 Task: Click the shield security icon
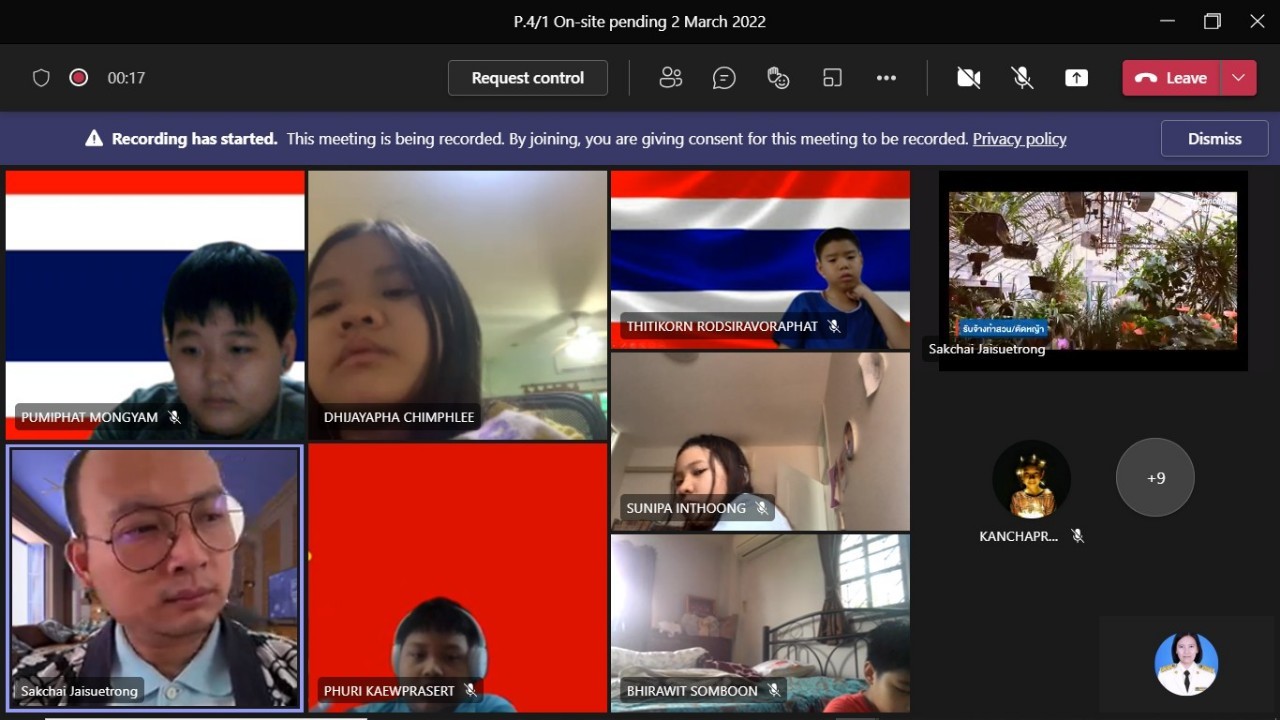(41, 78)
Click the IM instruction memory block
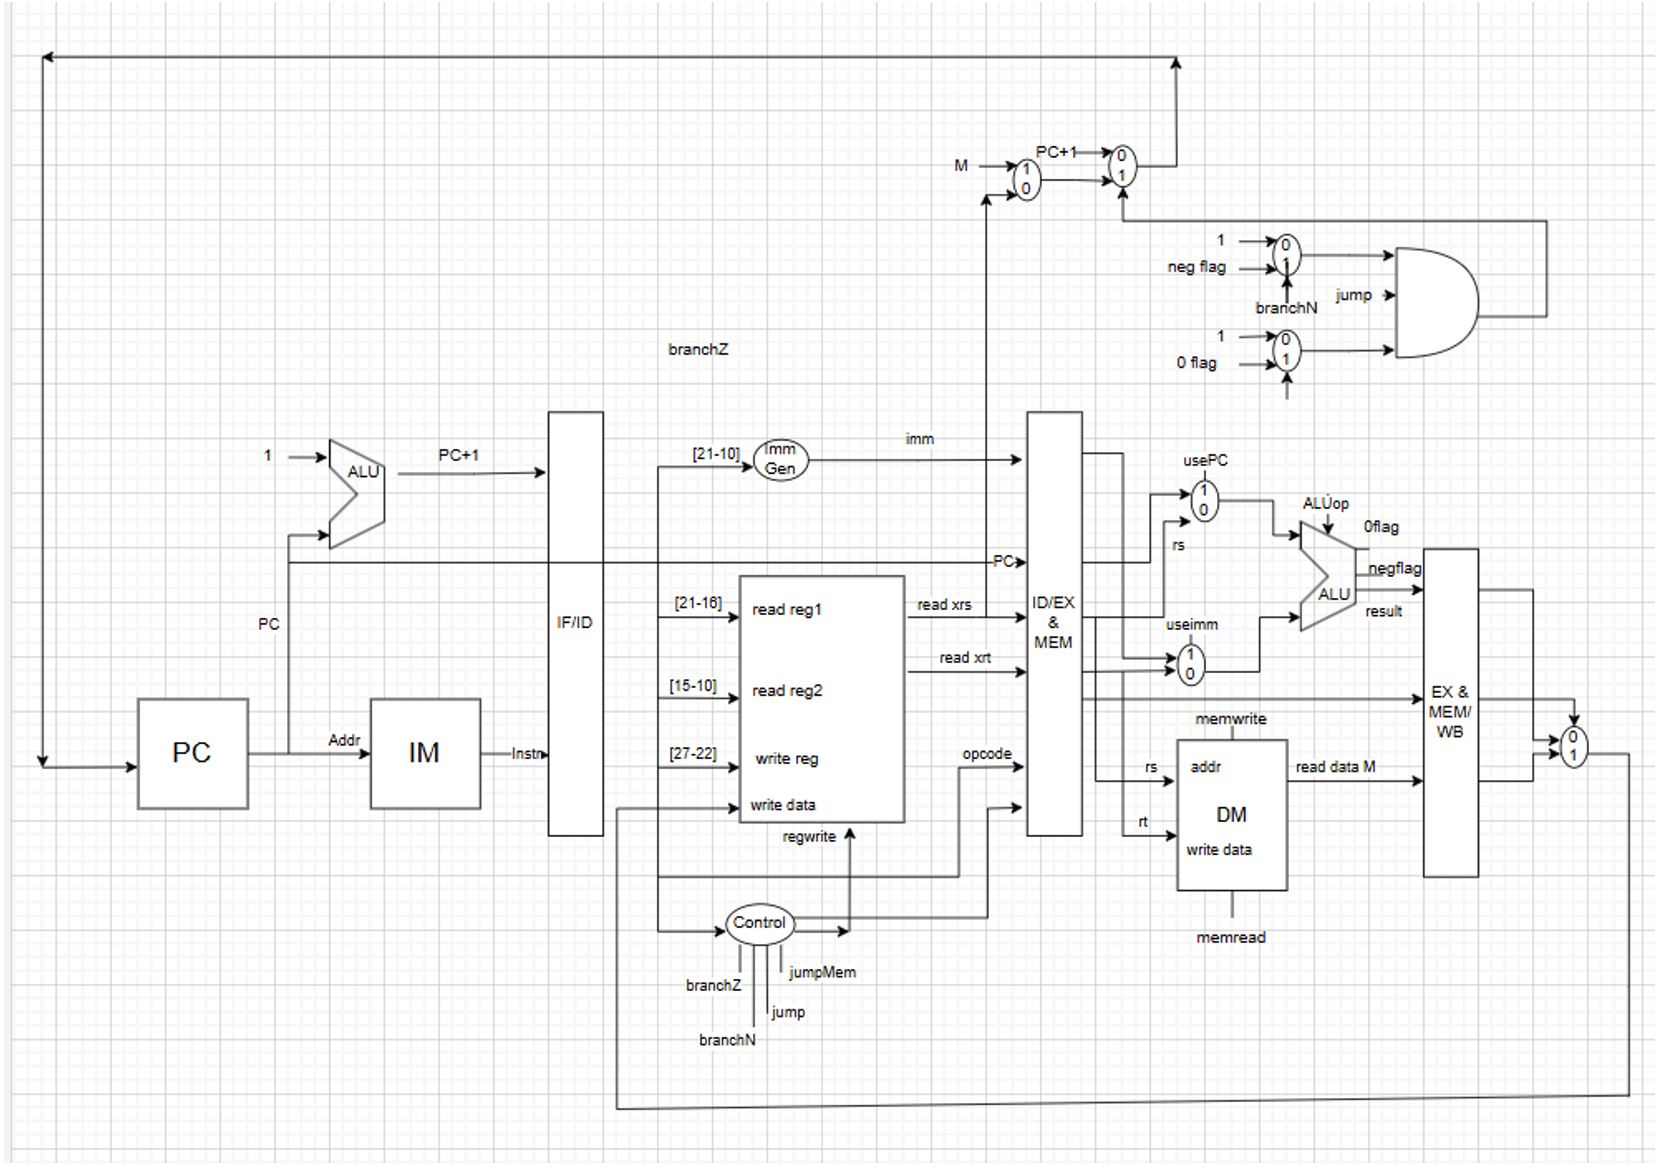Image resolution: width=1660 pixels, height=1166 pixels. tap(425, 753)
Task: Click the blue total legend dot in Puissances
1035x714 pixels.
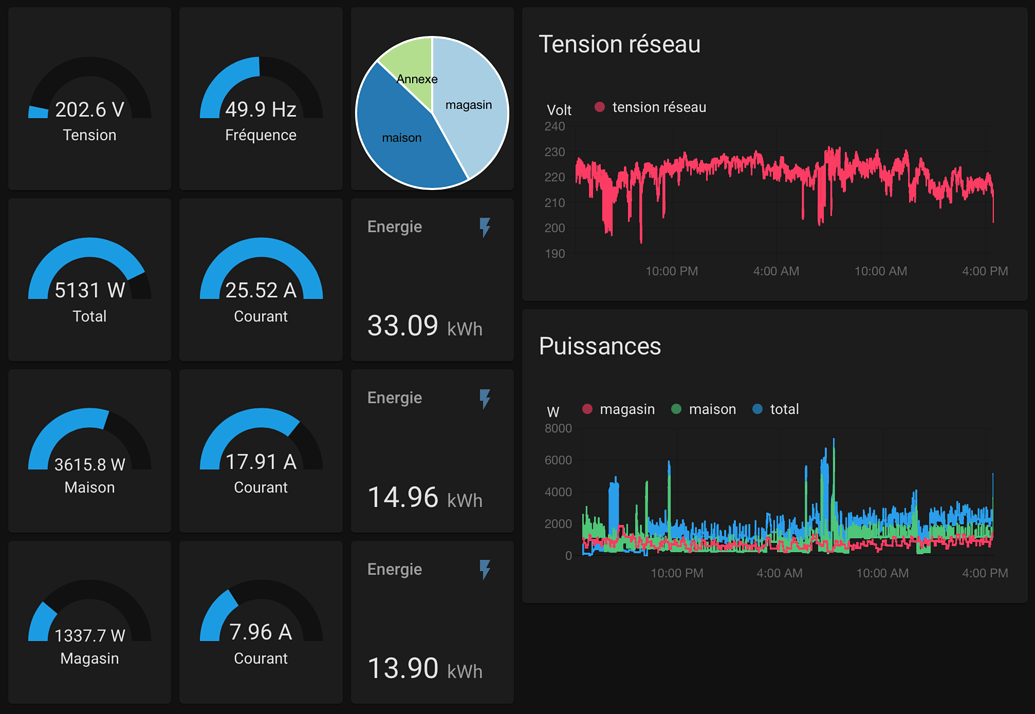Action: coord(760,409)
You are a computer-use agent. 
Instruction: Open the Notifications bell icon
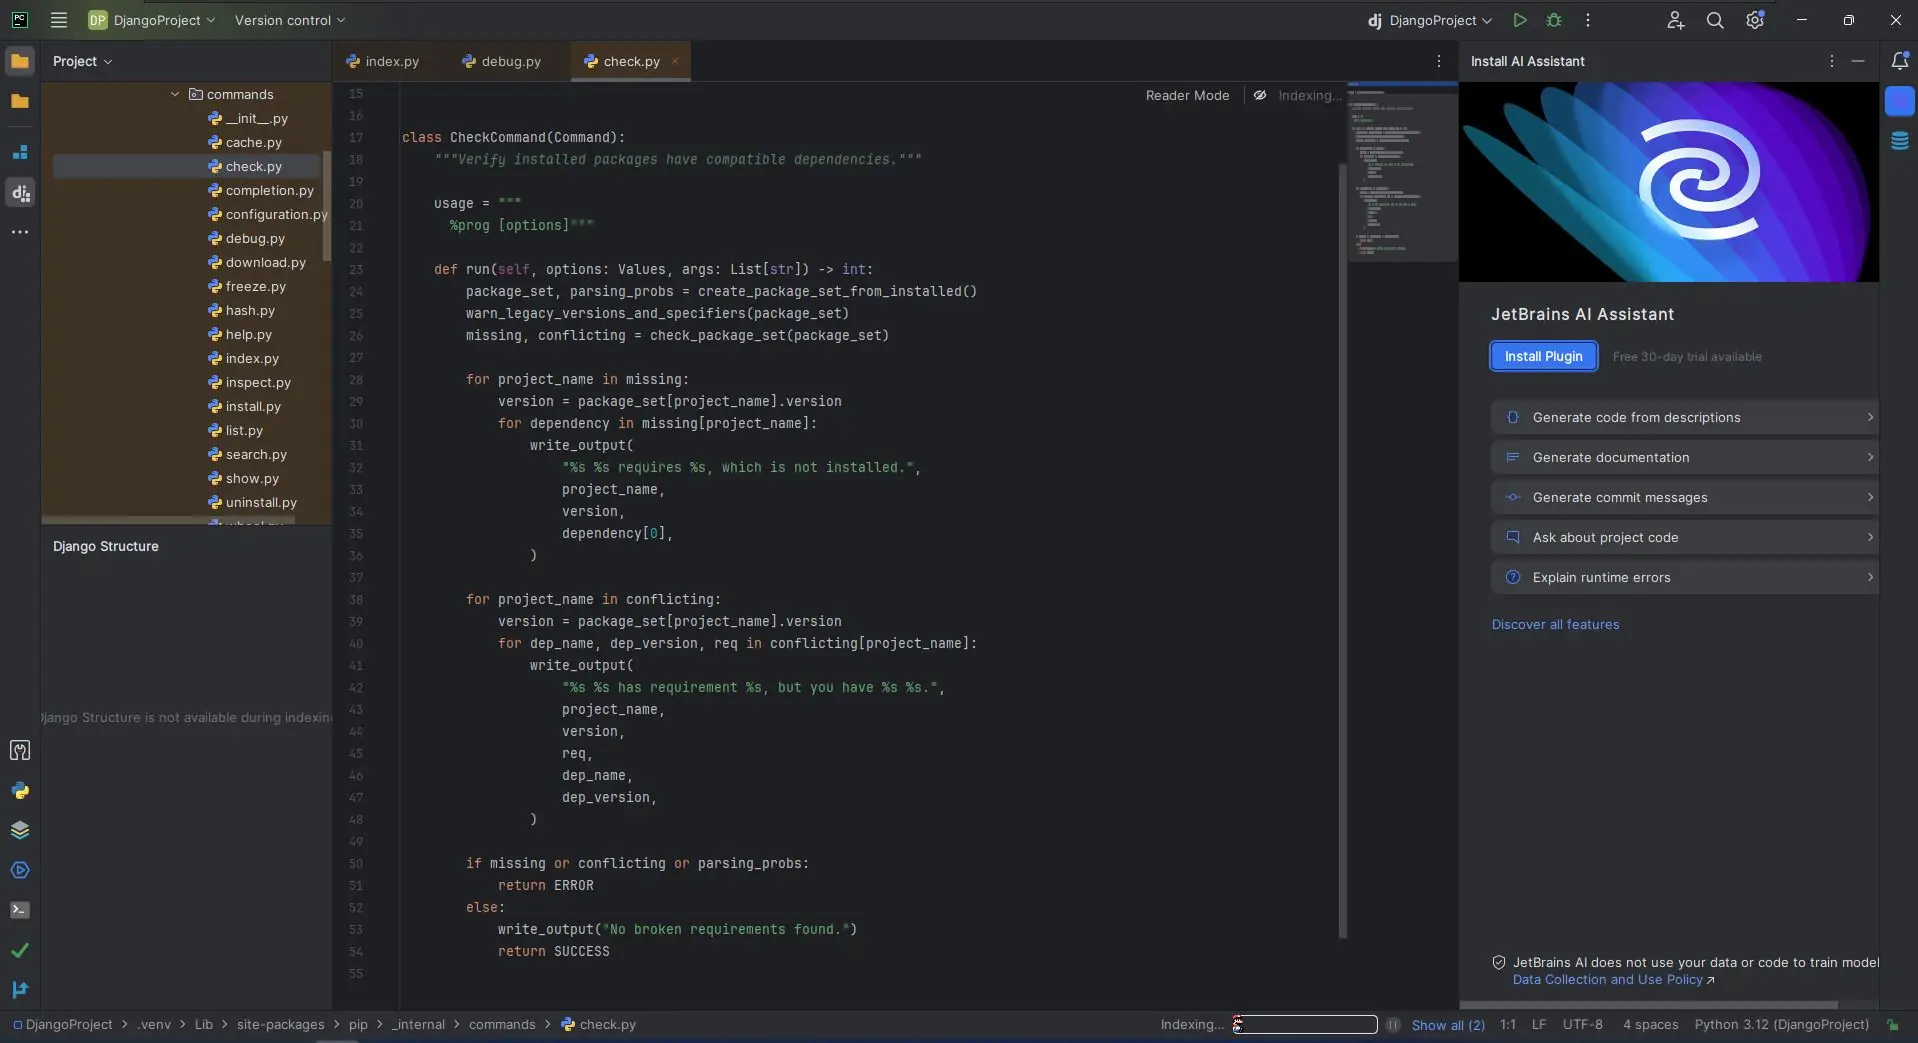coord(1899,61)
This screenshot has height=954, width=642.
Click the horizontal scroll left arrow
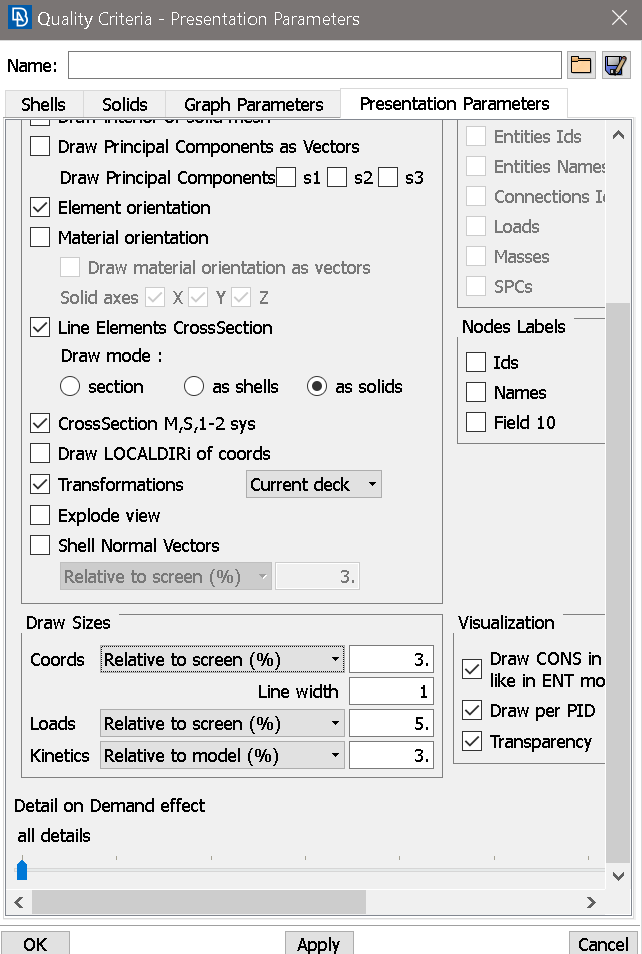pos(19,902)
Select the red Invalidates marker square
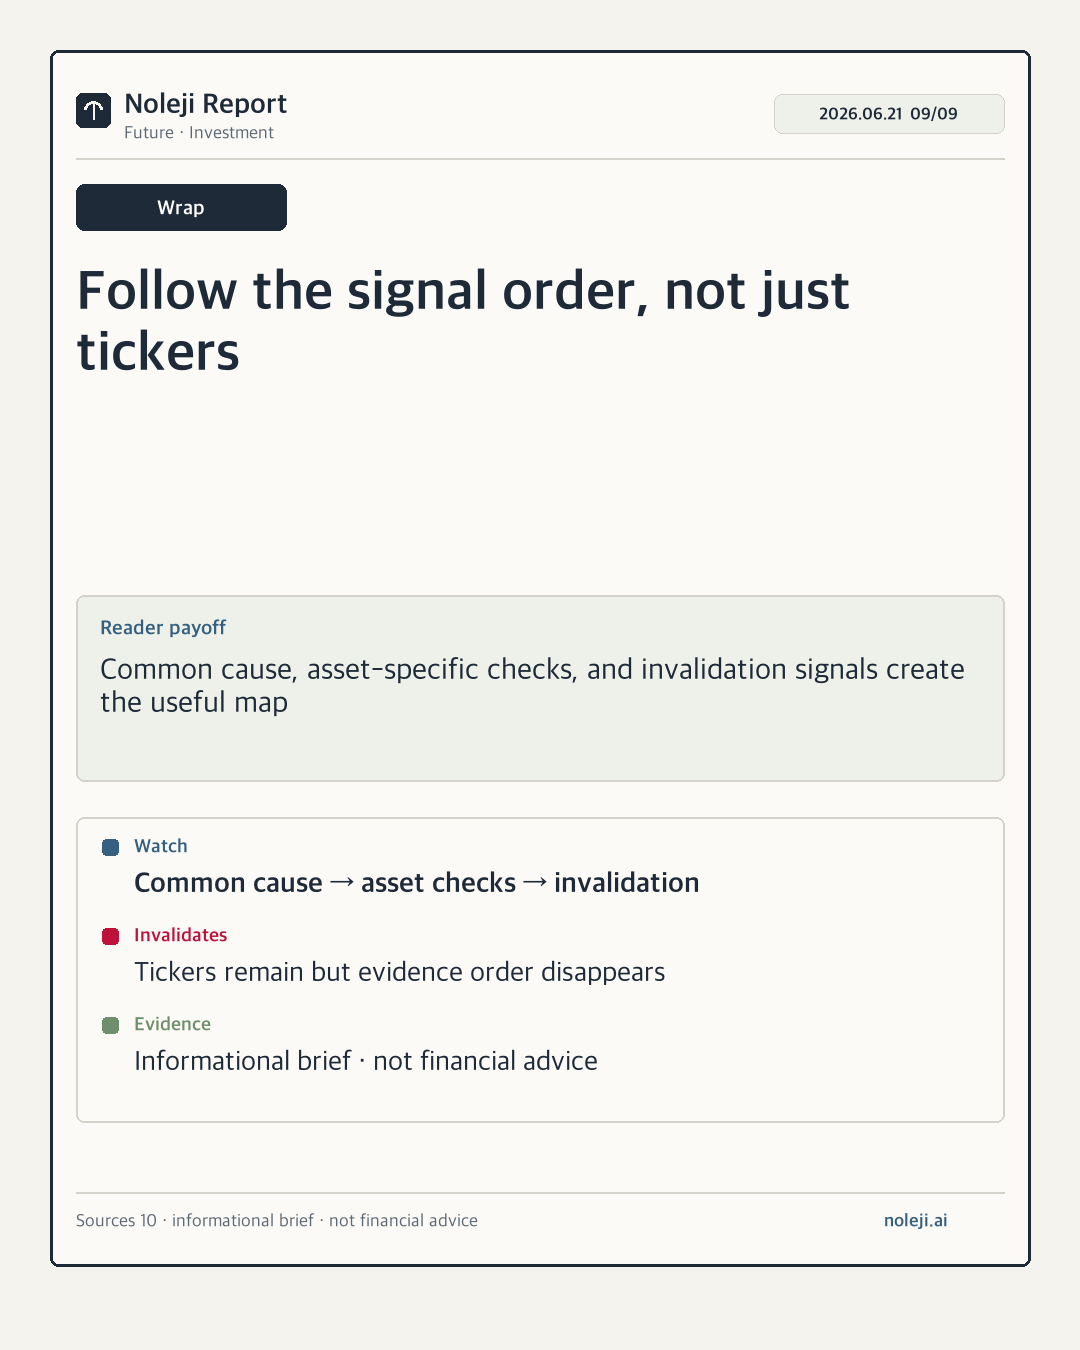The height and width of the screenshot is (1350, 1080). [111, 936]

━━━━━━━━━━

• WHAT THE EXERCISE ASKS:
Return the entries unchanged, save for the pictures, which do not belong in the copy.

• THE COMPLETED TASK:
 Task: Click the shield security icon
(41, 78)
Click the IM instruction memory block
Image resolution: width=1660 pixels, height=1166 pixels. tap(425, 753)
Task: Click the blue total legend dot in Puissances
1035x714 pixels.
Action: coord(760,409)
You are a computer-use agent. 
Instruction: Open the Notifications bell icon
coord(1899,61)
This screenshot has height=954, width=642.
Click the horizontal scroll left arrow
pos(19,902)
Select the red Invalidates marker square
The height and width of the screenshot is (1350, 1080). [111, 936]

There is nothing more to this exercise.